# Passage shown:
===============

Since the p-value 0.3986 is greater than 0.05, the null hypothesis cannot be rejected at α = 0.05.

  1. What assumptions are you making in forming your confidence interval and in your hypothesis test?
    The two samples are drawn from normal distributions with equal variance but unknown, also they are independent.

Question 5

Hertz <- c(37.16, 14.36, 17.59, 19.73, 30.77, 26.29, 30.03, 29.02, 22.63, 39.21)
Thrifty <- c(29.49, 12.19, 15.07, 15.17, 24.52, 22.32, 25.30, 22.74, 19.35, 34.44)
  1. Explain why this is a paired-sample problem.
    The two groups are not independent because the car types are the same.

  2. Use a graph to determine whether the assumption of normality is reasonable.

diff <- Hertz-Thrifty
s.diff <- sort(diff)
qqnorm(s.diff);qqline(s.diff)

The data points seem to follow the straight line, so we can conclude that the normality assumption is reasonable.

  1. Using p-value, test at α = 0.05 whether Thrifty has a lower mean rental rate than Hertz via a t-test
t.test(diff,alternative="less", mu=0)
## 
##  One Sample t-test
## 
## data:  diff
## t = 8.3756, df = 9, p-value = 1
## alternative hypothesis: true mean is less than 0
## 95 percent confidence interval:
##      -Inf 5.631148
## sample estimates:
## mean of x 
##      4.62

\(\mu=\mu_{H}-\mu_{T}\)
H0:\(\mu<0\) vs H1:\(\mu \ge0\)
Since p-value is nearly 1, we cannot reject the null hypothesis H0 and therefore we cannot conclude that Thrifty has a lower mean rental rate than Hertz.

Question 6 1. Create a boxplot of the supervisor rating Y, splitting the data based on the median of X4

P060 <- read.table(file="P060.txt",head=T)
med4 <- median(P060$X4)
above_med <- subset(P060,X4>=med4)$Y # split the data based on the median of X4
below_med <- subset(P060,X4<med4)$Y
boxplot(above_med,below_med,names=c("above the median of X4","below the median of X4"),ylab="Y")

  1. Compute the sample mean, sample standard deviation Y in the two groups
    Let the group of Yi’s whose values of X4 is above the median of X4 be the first group, and the other is the second group
# mean and sd of Y in the first group
mean(above_med);sd(above_med)

===============

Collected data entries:
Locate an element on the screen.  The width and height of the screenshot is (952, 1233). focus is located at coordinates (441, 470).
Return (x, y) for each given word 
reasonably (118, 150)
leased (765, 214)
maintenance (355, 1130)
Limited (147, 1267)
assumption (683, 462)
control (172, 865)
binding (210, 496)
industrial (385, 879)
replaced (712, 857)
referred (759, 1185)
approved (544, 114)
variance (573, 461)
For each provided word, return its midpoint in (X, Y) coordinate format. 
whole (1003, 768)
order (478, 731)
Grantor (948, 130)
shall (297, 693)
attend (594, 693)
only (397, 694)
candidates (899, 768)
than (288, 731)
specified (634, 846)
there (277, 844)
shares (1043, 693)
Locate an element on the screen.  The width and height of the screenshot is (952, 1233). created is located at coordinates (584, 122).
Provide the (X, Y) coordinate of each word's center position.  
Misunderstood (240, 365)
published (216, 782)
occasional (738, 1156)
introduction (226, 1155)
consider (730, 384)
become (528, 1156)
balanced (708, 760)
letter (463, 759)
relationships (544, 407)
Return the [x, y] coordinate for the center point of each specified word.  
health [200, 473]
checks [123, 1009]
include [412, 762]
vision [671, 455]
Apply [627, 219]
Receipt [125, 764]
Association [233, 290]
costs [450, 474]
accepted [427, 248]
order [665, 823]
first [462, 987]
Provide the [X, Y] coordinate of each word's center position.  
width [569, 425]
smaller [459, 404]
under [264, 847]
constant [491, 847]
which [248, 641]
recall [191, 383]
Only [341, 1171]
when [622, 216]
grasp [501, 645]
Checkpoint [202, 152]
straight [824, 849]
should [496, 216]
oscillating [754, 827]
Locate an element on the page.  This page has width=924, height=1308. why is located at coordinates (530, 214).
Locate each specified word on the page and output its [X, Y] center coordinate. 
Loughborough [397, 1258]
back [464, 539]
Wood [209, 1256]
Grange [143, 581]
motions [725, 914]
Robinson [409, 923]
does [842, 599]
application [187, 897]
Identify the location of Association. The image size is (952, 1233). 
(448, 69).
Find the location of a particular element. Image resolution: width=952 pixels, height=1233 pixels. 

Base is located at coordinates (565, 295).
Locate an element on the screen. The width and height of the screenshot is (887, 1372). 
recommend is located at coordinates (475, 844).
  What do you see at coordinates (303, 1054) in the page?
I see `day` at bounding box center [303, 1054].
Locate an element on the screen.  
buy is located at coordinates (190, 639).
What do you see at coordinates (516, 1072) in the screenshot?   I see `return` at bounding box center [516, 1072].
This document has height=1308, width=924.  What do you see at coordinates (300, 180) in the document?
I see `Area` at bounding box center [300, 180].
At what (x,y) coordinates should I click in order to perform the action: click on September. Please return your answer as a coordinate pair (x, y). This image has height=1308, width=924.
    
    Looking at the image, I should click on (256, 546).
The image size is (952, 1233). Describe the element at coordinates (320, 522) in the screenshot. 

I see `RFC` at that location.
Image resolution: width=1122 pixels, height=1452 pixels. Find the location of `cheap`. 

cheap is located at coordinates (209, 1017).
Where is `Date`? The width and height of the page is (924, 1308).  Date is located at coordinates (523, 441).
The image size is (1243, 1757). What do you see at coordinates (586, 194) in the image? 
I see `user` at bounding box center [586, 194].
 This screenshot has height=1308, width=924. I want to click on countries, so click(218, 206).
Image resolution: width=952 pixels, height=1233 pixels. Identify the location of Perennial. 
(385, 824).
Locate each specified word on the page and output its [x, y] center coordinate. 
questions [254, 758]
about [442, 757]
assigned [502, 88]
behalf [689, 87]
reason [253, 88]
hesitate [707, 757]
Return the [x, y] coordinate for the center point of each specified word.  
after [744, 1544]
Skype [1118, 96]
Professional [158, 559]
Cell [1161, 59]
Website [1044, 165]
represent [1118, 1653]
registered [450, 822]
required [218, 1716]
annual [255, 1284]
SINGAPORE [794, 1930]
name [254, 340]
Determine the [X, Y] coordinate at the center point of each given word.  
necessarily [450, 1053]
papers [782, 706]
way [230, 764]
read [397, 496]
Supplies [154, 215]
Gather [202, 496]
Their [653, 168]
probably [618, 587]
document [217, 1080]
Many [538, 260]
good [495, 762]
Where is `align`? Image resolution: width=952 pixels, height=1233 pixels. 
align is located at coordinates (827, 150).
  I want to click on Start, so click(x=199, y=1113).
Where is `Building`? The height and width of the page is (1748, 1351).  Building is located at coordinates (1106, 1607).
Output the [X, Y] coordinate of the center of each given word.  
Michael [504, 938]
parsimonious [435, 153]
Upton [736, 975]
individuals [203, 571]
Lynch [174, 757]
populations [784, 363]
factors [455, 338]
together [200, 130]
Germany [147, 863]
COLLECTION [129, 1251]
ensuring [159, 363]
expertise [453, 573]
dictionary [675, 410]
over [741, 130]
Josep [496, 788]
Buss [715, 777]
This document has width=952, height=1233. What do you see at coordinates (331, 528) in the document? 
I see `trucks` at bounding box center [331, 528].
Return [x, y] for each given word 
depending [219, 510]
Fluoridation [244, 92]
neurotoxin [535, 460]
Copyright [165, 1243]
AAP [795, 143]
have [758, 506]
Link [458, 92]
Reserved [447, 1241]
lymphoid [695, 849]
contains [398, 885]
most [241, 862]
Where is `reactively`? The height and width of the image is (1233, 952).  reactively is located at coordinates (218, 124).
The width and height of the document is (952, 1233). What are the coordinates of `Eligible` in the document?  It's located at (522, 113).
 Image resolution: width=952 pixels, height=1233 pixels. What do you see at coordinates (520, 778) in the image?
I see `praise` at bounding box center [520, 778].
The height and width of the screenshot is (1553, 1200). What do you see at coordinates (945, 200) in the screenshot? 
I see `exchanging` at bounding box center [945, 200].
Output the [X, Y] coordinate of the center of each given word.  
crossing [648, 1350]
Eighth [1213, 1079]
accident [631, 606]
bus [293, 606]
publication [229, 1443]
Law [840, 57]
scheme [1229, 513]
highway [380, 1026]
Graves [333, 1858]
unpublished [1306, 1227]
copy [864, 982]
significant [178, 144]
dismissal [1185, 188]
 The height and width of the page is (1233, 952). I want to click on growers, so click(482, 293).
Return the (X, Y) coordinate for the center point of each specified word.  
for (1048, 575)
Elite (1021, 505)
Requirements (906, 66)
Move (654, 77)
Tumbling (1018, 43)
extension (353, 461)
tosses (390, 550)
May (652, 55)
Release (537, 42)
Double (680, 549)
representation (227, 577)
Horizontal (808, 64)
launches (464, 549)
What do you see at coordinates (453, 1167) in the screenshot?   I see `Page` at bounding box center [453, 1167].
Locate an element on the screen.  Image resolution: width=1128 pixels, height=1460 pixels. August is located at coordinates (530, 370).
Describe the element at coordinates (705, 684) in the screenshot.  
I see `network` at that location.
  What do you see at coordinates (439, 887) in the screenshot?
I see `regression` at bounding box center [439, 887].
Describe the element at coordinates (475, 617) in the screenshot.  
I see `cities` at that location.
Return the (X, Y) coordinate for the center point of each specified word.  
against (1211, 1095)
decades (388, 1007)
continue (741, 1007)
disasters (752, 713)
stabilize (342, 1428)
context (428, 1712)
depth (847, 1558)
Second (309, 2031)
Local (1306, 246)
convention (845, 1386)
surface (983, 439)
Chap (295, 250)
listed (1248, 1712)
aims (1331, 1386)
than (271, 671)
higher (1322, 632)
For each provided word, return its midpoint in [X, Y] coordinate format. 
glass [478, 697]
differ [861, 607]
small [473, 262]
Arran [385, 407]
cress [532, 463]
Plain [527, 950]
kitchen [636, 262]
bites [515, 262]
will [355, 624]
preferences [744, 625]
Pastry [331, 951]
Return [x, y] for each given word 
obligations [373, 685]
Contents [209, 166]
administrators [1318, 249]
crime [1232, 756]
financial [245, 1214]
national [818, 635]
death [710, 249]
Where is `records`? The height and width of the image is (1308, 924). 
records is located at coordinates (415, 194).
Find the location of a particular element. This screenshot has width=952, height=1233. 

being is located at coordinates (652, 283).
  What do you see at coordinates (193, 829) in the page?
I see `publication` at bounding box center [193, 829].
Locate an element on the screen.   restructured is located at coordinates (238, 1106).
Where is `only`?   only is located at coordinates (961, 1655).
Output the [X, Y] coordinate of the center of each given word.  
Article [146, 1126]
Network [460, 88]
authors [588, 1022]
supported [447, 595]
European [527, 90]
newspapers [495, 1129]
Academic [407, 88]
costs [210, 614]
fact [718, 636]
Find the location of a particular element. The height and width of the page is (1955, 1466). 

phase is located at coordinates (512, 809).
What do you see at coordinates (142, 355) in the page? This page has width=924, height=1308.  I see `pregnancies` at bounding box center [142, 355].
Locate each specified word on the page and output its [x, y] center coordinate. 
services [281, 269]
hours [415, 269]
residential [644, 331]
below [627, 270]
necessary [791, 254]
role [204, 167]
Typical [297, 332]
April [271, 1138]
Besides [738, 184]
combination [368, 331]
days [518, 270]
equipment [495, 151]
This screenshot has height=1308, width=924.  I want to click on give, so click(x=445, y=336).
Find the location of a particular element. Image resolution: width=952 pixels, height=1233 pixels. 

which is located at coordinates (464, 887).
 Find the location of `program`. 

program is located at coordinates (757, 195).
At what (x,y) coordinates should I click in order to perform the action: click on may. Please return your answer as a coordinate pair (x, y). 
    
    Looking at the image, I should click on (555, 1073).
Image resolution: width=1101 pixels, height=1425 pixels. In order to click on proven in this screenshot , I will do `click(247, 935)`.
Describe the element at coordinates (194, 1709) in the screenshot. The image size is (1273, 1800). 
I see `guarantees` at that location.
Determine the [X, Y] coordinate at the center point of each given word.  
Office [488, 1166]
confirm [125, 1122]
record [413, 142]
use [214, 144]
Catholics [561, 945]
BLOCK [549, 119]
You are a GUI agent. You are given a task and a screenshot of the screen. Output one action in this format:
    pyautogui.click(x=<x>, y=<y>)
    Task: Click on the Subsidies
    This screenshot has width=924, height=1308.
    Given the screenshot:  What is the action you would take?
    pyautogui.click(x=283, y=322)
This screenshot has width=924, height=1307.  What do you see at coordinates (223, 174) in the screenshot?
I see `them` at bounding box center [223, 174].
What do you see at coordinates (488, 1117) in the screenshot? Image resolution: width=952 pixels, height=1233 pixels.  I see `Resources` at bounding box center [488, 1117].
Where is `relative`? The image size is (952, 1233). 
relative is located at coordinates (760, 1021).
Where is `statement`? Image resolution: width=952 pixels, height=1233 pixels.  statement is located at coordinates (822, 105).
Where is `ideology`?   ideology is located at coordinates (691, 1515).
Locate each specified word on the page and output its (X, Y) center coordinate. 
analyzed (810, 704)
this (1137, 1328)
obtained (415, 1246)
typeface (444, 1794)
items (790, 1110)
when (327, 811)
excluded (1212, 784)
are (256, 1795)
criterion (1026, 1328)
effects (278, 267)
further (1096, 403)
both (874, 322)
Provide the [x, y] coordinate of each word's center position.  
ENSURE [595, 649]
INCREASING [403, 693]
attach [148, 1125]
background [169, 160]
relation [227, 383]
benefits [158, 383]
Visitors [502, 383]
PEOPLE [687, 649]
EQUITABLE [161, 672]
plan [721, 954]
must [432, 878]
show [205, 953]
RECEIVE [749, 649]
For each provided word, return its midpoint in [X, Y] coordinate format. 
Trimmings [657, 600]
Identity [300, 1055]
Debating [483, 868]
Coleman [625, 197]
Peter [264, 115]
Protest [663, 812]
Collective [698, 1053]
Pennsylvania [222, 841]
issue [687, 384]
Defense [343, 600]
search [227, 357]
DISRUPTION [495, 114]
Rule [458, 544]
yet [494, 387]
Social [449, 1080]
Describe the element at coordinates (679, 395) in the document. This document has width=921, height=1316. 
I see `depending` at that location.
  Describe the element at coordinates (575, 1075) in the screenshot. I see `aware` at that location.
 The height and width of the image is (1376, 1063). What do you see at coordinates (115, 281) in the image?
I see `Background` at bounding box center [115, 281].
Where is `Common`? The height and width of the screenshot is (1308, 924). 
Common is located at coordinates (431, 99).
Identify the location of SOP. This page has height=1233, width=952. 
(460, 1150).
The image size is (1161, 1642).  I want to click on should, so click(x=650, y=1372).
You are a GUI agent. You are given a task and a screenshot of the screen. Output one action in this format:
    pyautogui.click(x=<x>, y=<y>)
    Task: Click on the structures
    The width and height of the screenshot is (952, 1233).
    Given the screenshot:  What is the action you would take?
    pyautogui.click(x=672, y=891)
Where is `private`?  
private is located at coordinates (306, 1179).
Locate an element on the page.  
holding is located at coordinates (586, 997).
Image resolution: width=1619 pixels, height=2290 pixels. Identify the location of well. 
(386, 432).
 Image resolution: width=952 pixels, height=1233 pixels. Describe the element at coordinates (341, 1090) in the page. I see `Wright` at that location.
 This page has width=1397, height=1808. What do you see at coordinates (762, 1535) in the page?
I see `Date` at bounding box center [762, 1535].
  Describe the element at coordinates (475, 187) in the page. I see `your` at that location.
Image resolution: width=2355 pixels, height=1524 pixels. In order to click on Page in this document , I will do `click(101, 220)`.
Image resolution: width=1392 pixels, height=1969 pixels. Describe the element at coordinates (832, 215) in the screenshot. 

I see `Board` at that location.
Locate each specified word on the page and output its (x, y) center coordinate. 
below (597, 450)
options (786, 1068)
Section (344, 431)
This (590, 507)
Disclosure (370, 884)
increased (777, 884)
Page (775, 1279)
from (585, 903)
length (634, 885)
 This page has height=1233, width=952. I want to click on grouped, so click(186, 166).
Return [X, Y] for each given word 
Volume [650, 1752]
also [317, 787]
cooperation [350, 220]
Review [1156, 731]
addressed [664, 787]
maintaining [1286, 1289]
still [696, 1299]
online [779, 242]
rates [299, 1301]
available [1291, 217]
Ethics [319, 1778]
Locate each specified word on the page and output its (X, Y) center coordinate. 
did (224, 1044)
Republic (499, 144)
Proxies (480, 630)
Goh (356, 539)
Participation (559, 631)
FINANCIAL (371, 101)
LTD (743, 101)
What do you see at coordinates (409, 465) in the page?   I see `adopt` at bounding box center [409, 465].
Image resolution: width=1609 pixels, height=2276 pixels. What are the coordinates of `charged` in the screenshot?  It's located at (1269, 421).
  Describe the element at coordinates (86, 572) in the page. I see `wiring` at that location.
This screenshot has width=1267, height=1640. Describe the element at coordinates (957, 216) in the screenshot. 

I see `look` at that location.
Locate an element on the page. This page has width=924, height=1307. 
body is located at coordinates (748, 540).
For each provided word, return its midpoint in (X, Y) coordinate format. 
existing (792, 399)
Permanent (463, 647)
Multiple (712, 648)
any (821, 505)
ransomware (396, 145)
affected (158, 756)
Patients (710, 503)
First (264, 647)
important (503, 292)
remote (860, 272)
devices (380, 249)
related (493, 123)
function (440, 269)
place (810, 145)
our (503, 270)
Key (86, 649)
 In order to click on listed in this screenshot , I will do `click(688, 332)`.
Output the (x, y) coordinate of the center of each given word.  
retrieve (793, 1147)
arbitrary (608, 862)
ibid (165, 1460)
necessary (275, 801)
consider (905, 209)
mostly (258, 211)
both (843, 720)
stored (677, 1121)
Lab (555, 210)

===============

# Set of tasks:
a) Summarize the statistics exercise text in three sentences.
b) Supply what comes next in the statistics exercise text, starting after its final line of R code.
You will not need the items.

# Answers for the tasks:
a) The statistics exercise text first fails to reject a null hypothesis because the p-value of 0.3986 exceeds 0.05, assuming independent samples from normal distributions with equal but unknown variance. It then treats Hertz and Thrifty rental rates as a paired-sample problem, checks the normality of their differences with a Q-Q plot, and runs a t-test whose p-value of nearly 1 means it cannot conclude that Thrifty has a lower mean rate. Finally, it splits the supervisor rating Y at the median of X4, draws a boxplot of the two groups, and begins computing each group's mean and standard deviation.

b)
## [1] 70.46667
## [1] 9.605554
# mean and sd of Y in the second group
mean(below_med);sd(below_med)
## [1] 58.8
## [1] 11.90558
  1. Create a histogram of Y within each group
par(mfrow=c(1,2))
hist(above_med,main="first group",xlab="Y");hist(below_med,main="second group",xlab="Y")

  1. Compute a 90% confidence interval for the difference in supervisor performance between the two groups. What assumptions are you making?
var.test(above_med,below_med)
## 
##  F test to compare two variances
## 
## data:  above_med and below_med
## F = 0.65094, num df = 14, denom df = 14, p-value = 0.4318
## alternative hypothesis: true ratio of variances is not equal to 1
## 95 percent confidence interval:
##  0.2185412 1.9388938
## sample estimates:
## ratio of variances 
##           0.650944
t.test(above_med,below_med,conf.level = 0.90,var.equal = T)$conf.int
## [1]  4.947601 18.385732
## attr(,"conf.level")
## [1] 0.9

The two samples are drawn from normal distributions with equal variance but unknown, also they are independent.

  1. At level α = 5%, test the null hypothesis that the average supervisor performance does not differ between the two groups. What assumptions are you making? What can you conclude?
t.test(above_med,below_med,conf.level = 0.95,var.equal = T)
## 
##  Two Sample t-test
## 
## data:  above_med and below_med
## t = 2.9538, df = 28, p-value = 0.006296
## alternative hypothesis: true difference in means is not equal to 0
## 95 percent confidence interval:
##   3.575942 19.757391
## sample estimates:
## mean of x mean of y 
##  70.46667  58.80000

Assumptions are described in the answer to the previous question. Since p-value 0.006296 < 0.05, we can reject the null hypothesis that the true difference is equal to 0, which means there is strong evidence supporting the difference between the two average supervisor performances.